Structure-activity relationships in cytotoxic Au(I)/Au(III) complexes derived from 2-(2'-pyridyl)benzimidazole.

Gold(I) and gold(III) complexes derived from 2-(2'-pyridyl)benzimidazole (pbiH) were proven to be a promising class of in vitro antitumor agents against A2780 human ovarian cancer cells. In this paper, a comparative electrochemical, UV-vis absorption, and emission spectroscopic investigation is reported on pbiH, the two mononuclear Au(III) complexes [(pbi)AuX2] (X = Cl (1), AcO (2)), the four mononuclear Au(I) derivatives [(pbiH)AuCl] (3), [(pbiH)Au(PPh3)]PF6 ((4(+))(PF6(-))), [(pbi)Au(PPh3)] (5), and [(pbi)Au(TPA)] (6), the three mixed-valence Au(III)/Au(I) complexes [(μ-pbi)Au2Cl3] (7), [(Ph3P)Au(μ-pbi)AuX2]PF6 (X = Cl ((8(+))(PF6(-))), AcO ((9(+))(PF6(-)))), and the binuclear Au(I)-Au(I) compound [(μ-pbi)Au2(PPh3)2]PF6 ((10(+))(PF6(-))). All complexes feature irreversible reduction processes related to the Au(III)/Au(I) or Au(I)/Au(0) processes and peculiar luminescent emission at about 360-370 nm in CH2Cl2, with quantum yields that are remarkably lower ((0.7-14.5) × 10(-2)) in comparison to that determined for the free pbiH ligand (31.5 × 10(-2)) in the same solvent.
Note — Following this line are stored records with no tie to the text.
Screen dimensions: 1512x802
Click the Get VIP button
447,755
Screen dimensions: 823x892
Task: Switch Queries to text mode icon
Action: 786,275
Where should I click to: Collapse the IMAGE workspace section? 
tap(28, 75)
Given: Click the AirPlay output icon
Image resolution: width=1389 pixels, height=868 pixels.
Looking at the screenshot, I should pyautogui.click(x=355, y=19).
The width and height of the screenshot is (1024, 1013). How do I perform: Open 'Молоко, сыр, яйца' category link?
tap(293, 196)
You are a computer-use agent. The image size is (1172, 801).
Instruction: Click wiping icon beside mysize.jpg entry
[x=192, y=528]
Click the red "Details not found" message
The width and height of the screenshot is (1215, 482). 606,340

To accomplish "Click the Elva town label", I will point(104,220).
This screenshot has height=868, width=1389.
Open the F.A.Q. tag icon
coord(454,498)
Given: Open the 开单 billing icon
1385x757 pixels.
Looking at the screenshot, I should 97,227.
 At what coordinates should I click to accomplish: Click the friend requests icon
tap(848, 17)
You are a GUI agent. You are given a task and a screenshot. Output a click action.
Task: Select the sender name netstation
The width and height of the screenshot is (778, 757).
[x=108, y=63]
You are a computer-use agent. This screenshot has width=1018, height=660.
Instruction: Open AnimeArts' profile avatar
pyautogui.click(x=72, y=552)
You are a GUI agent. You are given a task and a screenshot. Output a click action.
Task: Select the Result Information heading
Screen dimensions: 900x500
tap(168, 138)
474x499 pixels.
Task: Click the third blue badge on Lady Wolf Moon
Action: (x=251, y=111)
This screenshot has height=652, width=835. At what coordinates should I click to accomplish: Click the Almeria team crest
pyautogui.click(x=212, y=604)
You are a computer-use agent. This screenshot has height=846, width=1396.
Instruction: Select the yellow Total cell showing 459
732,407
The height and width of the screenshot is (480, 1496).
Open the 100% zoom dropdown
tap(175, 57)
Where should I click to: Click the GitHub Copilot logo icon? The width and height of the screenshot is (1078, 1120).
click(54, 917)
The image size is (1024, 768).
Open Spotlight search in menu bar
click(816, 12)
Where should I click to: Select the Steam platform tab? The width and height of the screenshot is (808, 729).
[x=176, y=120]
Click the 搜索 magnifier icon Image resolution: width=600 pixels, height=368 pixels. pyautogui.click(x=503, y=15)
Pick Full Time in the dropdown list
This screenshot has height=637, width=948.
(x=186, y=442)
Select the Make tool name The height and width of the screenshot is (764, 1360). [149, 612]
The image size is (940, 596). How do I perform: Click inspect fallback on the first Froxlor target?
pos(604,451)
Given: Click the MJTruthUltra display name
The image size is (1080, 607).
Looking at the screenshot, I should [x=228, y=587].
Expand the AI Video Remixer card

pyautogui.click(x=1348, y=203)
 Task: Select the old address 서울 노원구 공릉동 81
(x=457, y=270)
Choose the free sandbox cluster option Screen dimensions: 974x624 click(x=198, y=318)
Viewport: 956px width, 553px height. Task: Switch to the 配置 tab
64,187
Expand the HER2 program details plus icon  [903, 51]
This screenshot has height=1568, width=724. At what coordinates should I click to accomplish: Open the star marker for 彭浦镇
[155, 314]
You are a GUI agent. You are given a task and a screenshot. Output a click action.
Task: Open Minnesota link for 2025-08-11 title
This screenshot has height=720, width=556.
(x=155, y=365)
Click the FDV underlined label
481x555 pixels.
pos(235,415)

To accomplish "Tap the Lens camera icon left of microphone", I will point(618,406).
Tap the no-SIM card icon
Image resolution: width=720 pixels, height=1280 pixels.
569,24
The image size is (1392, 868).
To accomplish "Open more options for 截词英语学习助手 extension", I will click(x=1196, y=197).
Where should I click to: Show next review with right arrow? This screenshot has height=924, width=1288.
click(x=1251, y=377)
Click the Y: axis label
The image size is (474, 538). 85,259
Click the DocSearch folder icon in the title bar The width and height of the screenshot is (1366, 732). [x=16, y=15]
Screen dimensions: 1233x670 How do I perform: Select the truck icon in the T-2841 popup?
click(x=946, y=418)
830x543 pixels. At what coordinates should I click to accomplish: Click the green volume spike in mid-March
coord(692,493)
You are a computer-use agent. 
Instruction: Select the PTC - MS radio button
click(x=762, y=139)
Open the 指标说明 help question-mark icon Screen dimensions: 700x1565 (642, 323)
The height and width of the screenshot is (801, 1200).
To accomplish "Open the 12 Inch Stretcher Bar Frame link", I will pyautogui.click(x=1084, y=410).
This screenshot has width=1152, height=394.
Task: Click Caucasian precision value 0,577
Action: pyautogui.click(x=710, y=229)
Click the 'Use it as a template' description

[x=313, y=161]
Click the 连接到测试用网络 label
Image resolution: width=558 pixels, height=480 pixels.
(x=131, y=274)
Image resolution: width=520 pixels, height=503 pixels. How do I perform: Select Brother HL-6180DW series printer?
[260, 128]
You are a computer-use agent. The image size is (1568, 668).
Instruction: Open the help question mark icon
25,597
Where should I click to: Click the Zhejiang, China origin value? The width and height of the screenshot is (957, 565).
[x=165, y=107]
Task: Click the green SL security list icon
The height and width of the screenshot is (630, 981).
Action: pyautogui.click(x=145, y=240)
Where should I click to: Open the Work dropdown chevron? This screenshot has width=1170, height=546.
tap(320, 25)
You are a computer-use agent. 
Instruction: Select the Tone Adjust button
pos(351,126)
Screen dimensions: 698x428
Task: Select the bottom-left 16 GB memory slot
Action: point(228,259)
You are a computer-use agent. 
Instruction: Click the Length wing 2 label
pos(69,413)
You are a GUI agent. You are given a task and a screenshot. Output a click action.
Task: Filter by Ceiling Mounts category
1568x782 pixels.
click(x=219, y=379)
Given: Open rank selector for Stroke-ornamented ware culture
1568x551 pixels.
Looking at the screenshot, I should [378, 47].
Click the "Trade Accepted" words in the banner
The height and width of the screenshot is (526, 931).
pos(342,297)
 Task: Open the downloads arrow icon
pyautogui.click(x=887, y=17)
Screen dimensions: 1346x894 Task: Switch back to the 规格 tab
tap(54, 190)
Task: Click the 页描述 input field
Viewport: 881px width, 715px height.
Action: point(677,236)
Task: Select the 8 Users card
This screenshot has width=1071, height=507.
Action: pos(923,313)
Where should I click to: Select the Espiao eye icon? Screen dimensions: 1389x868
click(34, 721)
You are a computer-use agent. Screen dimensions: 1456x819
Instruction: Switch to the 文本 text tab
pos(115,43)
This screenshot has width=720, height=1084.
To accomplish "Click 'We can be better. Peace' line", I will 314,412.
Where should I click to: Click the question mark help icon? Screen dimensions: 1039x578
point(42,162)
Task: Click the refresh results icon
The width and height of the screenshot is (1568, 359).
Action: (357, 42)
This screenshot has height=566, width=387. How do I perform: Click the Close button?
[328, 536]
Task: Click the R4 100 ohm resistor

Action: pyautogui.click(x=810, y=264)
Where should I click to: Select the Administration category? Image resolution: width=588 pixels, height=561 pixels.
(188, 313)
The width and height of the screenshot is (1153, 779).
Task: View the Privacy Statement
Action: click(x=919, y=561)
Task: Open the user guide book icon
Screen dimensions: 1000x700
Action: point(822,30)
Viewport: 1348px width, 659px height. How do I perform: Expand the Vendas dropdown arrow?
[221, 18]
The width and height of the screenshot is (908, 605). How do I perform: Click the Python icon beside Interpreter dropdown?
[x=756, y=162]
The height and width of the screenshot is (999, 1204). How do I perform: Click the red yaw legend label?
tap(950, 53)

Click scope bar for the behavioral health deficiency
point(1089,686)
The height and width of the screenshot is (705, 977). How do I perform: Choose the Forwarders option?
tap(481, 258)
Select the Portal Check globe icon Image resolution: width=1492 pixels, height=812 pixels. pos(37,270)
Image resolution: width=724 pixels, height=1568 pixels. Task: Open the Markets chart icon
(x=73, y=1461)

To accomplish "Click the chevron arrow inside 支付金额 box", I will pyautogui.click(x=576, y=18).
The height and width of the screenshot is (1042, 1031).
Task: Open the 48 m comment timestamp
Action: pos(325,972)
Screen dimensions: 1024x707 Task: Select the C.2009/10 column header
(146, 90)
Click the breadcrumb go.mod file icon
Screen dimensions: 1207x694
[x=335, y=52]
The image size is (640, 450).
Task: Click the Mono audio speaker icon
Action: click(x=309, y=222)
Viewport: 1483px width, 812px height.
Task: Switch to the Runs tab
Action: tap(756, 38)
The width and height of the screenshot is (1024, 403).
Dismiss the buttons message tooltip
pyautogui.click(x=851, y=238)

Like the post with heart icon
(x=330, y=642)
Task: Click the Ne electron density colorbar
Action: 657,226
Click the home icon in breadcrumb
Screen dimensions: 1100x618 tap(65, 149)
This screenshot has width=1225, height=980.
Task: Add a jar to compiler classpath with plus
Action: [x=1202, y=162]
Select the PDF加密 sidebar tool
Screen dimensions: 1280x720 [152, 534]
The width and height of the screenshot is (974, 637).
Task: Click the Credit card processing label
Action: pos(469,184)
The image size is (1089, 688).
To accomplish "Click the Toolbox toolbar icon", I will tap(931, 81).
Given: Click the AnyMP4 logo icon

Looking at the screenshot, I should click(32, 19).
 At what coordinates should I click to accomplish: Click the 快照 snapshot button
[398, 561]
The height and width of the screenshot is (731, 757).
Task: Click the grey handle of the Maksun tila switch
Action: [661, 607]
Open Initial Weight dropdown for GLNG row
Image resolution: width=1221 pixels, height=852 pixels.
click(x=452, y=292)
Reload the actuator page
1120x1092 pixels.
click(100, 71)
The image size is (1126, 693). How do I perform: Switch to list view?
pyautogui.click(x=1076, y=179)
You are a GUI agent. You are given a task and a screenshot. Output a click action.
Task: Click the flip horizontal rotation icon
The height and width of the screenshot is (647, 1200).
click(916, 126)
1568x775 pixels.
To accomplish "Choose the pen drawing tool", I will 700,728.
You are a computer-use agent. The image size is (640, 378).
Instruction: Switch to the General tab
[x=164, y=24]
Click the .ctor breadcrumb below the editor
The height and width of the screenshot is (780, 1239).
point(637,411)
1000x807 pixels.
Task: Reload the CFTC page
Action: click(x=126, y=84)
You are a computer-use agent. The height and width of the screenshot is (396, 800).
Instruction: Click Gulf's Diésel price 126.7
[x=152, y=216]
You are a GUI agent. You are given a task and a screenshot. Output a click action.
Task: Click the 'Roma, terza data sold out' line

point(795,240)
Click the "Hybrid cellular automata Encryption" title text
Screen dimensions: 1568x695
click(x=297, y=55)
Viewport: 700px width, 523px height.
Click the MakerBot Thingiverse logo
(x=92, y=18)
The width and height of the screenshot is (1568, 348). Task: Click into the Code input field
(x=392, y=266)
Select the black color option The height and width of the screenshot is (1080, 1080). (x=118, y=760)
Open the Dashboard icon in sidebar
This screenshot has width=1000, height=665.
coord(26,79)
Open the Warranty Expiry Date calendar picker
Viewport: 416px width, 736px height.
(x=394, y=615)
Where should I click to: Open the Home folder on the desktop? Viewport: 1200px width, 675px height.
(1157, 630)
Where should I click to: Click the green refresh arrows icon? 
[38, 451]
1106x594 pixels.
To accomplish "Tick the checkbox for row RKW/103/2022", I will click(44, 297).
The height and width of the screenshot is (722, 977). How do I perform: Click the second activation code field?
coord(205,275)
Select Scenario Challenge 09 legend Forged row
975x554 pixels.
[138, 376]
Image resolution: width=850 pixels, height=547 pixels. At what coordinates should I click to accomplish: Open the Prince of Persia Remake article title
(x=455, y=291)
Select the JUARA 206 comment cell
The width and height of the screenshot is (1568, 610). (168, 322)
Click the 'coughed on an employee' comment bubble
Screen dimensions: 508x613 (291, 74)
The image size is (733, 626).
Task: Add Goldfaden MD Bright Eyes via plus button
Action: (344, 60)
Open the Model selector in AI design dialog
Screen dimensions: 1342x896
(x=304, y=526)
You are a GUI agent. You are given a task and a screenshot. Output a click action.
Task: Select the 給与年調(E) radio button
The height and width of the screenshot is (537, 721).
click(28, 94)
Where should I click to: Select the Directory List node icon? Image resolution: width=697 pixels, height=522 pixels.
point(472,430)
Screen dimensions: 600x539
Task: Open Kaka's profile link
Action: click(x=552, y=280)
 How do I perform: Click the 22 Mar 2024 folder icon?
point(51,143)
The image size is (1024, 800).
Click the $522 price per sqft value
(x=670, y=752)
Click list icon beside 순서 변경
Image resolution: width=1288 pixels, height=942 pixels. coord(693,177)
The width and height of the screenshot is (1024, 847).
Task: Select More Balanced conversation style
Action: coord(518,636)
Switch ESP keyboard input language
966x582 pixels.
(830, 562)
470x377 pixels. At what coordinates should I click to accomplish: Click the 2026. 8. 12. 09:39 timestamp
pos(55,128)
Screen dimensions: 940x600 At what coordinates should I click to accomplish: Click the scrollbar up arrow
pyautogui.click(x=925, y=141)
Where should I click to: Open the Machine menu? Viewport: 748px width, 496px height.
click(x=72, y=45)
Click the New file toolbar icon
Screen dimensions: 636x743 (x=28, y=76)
The spectroscopic and electrochemical properties of all complexes were interpreted on the grounds of time-dependent PBE0/DFT calculations carried out both in the gas phase and in CH2Cl2 implicitly considered within the IEF-PCM SCRF approach. The electronic structure of the complexes, and in particular the energy and composition of the Kohn-Sham LUMOs, can be related to the antiproliferative properties against the A2780 ovarian carcinoma cell line, providing sound quantitative structure-activity relationships and shedding a light on the role played by the global charge and nature of ancillary ligands in the effectiveness of Au-based antitumor drugs.